Le Convinzioni: cosa sono, come operano nella nostra mente, quanto ci aiutano, quanto ci limitano

Pubblicato il 10 aprile, 2014  / Crescita Personale
Le Convinzioni: cosa sono, come operano nella nostra mente, quanto ci aiutano, quanto ci limitano


La convinzione è una idea  rigida e poco suscettibile alla critica che può riguardare qualsiasi cosa appartenente al soggetto o alla realtà esterna e che opera nella mente come un principio stabile cui fare riferimento.

Per fare un esempio, si può essere convinti di un certo affare e quindi tentare in tutti  i modi di realizzarlo, o al contrario si può essere convinti di non essere in grado di sostenerlo e quindi lo si abbandona senza neanche provarci.

Le convinzioni, come le credenze, sono alla base di molti stereotipi, fondandosi su facili generalizzazioni e operando delle classificazioni semplicistiche per orientare il comportamento che ne consegue. Questo insieme di idee preconcette forma un sistema di riferimento nel quale inserire la realtà spesso impedendo di farne esperienza immediata e diretta, ma funzionando come un a-priori.

Convinzioni limitantiE’ il caso di chi si convince di non essere all’altezza di un determinato compito, oppure di chi si crede irreparabilmente sfortunato, e tanti esempi del genere che operano come percezioni difensive e limitative, traducendosi spesso in profezie che si autoavverano. Ne fanno parte ad esempio quelle  convinzioni  che stanno alla base di atteggiamenti ipocondriaci, o idee persecutorie che deteriorano il rapporto con gli altri, o interpretazioni soggettive senza alcun rapporto con la realtà e non disponibili ad alcuna verifica.

Al contrario,  le convinzioni positive possono aiutare a raggiungere le mete prefissate, agendo in tal caso come rinforzo della propria autostima  e delle proprie risorse personali.
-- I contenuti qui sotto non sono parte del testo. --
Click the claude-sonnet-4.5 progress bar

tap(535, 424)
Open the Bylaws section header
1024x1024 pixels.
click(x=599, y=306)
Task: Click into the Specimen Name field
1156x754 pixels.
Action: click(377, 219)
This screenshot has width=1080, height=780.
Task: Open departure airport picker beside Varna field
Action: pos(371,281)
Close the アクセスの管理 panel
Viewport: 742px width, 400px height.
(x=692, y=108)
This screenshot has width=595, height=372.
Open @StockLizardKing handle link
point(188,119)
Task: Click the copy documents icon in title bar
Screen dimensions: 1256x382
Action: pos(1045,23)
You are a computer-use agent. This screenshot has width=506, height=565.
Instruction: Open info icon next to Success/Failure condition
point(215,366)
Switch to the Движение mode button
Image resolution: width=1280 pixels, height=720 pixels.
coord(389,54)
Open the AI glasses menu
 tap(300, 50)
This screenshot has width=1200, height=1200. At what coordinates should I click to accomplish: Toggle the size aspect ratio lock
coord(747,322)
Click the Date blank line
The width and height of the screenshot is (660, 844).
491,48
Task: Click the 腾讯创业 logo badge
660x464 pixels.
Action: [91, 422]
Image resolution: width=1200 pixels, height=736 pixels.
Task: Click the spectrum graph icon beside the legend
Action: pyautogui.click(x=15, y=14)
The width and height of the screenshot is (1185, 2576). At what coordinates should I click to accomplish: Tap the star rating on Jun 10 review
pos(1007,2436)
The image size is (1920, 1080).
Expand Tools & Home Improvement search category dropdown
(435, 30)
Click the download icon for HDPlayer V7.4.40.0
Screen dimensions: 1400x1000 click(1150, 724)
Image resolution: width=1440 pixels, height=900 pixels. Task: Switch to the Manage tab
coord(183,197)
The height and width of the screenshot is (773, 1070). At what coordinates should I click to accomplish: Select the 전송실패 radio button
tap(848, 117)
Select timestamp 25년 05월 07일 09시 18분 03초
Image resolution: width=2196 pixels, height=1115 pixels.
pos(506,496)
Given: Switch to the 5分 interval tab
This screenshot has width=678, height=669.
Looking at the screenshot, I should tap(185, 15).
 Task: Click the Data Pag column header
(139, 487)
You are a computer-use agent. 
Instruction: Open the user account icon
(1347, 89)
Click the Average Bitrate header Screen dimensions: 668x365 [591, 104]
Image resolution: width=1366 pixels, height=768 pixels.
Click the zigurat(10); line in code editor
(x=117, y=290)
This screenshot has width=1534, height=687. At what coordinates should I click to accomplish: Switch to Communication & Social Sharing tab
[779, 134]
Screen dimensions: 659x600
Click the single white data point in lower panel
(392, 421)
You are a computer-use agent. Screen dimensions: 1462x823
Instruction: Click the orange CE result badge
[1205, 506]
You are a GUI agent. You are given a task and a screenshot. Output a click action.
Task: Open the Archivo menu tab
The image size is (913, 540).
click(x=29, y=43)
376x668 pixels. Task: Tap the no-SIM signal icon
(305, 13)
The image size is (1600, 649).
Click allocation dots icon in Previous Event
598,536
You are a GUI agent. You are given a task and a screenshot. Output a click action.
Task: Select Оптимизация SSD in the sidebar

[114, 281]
Questo aspetto è particolarmente prezioso nel caso in cui bisogna combattere per affrontare una malattia, o quando è necessario sostenere una prova importante.

Gli esempi possono essere tantissimi ed è necessario pensare che le convinzioni fanno parte del nostro sistema mentale e  della nostra costruzione della personalità e che  pertanto non è possibile farne a meno. E’ importante però riconoscerne l’adeguatezza e il significato in modo che non diventino catene ideologiche resistenti al cambiamento e/o condizionamenti culturali che impediscono di conoscere la realtà per quella che è.